• Task details:
Below are lines of data; count those that contain "agent" and give the total alone.

• Excerpted data:
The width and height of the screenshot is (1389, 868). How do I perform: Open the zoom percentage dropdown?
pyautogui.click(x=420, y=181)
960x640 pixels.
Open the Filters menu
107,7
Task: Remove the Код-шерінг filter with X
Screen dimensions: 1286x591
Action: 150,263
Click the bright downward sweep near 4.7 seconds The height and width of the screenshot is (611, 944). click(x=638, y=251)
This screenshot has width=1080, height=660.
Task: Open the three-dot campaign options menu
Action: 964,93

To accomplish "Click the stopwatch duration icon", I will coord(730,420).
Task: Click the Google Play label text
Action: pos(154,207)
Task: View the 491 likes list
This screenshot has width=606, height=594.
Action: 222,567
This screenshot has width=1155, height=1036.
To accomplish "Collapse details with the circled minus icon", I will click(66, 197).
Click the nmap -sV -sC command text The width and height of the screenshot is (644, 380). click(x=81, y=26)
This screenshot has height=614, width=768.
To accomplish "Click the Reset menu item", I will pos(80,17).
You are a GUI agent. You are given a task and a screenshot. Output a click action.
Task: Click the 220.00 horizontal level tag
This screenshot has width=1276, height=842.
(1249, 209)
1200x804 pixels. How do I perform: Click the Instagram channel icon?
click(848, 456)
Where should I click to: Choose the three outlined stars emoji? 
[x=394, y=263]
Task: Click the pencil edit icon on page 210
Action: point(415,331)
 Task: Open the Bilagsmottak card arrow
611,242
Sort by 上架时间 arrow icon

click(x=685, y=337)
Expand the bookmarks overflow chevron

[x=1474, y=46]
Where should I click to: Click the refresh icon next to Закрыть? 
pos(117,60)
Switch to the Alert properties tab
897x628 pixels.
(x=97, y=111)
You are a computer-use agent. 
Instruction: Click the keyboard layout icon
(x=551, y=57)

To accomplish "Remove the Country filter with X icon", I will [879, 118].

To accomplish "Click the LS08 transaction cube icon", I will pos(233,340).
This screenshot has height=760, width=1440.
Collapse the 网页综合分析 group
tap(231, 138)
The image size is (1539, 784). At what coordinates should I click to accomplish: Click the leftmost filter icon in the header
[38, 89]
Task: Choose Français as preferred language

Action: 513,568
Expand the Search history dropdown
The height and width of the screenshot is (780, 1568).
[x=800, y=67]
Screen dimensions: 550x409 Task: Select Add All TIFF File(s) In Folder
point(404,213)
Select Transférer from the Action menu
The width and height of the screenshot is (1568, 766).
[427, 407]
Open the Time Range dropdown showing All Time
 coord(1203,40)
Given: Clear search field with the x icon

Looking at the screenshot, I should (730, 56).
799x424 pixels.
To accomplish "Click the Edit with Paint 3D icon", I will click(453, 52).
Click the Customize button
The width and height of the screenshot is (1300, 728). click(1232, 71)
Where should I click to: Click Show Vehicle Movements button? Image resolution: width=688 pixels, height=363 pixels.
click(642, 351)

• Task result:
2